The Town Clerk's office had asked the council to change its schedule. Under the previous council, three meetings were held per month on a "rolling" schedule. The clerk's office suggested a two meetings per month format that would have combined regular meetings and workshops into the same night.
Deputy Town Clerk Mary LeBlanc said the rolling schedule was confusing to residents who struggled to determine when the council's regular meetings would be conducted.
Councilor Sharon Ahern advocated a two meeting per month schedule, but stressed that the council could add special meetings for specific big-topic issues such as concerns about coyotes or the Westerly State Airport. "I think the time has come for us to be more efficient," Ahern said.
Other councilors argued that four meetings per month were the key to efficiency. "I'm always used to four meetings per month ... that's how you get things done," said Councilor Brian McCuin, who previously served on the council from 2006 to 2012.
Council President Christopher Duhamel agreed with Ahern. "We'll have dedicated special meetings [too]. We're not saying we're going to do any less work than any other council, we're going to do, hopefully, more work," Duhamel said.
Councilor Suzanne Giorno stressed the need to have a consistent schedule that residents can count on and understand.
The discussion on the length of citizens comments started with Town Manger J. Mark Rooney, who recommended a reduction in the amount of time given to each citizen who addresses the council from 15 minutes to 10 minutes. "That way you wouldn't be filibustered," Rooney said.
Allowing each speaker 15 minutes can lead to long meetings that stretch past the council's 10 p.m. curfew, Rooney said.
Councilor Caswell Cooke, who previously served on the council from 2002 to 2014, said he was surprised to learn that a 15-minute limit had been established. "We were used to 45-minute diatribes," Cooke said, adding that he was hesitant to support an additional limitation. "We all got elected, if the public wants to scream at us for 15 minutes let them."
Ahern said a 10-minute limit is more in line with the majority of other towns in the state.
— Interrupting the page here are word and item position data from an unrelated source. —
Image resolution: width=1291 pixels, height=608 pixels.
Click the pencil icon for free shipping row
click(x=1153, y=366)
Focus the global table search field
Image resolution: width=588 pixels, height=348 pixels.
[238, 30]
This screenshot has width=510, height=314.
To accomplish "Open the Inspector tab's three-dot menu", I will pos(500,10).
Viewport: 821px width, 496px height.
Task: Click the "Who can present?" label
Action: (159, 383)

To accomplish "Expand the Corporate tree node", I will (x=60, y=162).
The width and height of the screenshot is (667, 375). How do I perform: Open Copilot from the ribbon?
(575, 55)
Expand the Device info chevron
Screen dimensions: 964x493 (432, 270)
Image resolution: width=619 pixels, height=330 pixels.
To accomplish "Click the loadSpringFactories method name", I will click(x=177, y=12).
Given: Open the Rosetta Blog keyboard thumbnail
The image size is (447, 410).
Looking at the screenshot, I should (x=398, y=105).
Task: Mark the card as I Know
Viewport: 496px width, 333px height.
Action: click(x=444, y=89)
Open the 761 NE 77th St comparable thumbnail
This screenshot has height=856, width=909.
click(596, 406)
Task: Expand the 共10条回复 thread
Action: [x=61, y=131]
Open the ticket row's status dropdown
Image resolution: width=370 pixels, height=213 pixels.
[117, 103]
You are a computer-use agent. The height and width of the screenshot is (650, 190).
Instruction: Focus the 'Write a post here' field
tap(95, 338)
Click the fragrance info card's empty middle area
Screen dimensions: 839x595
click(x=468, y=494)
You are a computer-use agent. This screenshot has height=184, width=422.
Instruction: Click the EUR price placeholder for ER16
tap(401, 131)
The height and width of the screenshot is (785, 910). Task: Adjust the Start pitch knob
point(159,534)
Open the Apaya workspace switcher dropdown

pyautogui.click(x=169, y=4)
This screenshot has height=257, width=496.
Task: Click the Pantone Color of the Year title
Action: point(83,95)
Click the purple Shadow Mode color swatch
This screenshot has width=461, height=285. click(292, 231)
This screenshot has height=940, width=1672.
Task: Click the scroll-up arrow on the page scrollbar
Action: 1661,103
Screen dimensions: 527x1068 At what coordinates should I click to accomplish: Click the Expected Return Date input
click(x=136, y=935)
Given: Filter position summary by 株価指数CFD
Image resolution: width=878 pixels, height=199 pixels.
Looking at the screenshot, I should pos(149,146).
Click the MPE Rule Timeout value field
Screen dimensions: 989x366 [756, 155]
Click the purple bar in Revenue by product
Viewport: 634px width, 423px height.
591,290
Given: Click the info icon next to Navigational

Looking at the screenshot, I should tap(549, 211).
Writing to the town manger or to the council or asking to have an item put on a council agenda are all also effective means to communicate, she said.
The council is scheduled to vote on the proposed new schedule and the new limit on citizens comments during its Dec. 10 meeting at 6 p.m. at Town Hall.
The council also discussed how to best make use of the services of the town attorney. Duhamel asked that all questions for the town attorney first be addressed to Rooney to avoid having the lawyer give the same answer over the course of multiple phone calls.
Councilor William Aiello resisted, saying he wanted the ability to consult directly with the town attorney. "I would be opposed to that because the solicitor works for the council. He does a lot of town work but there may be times when an individual councilor has a question," Aiello said.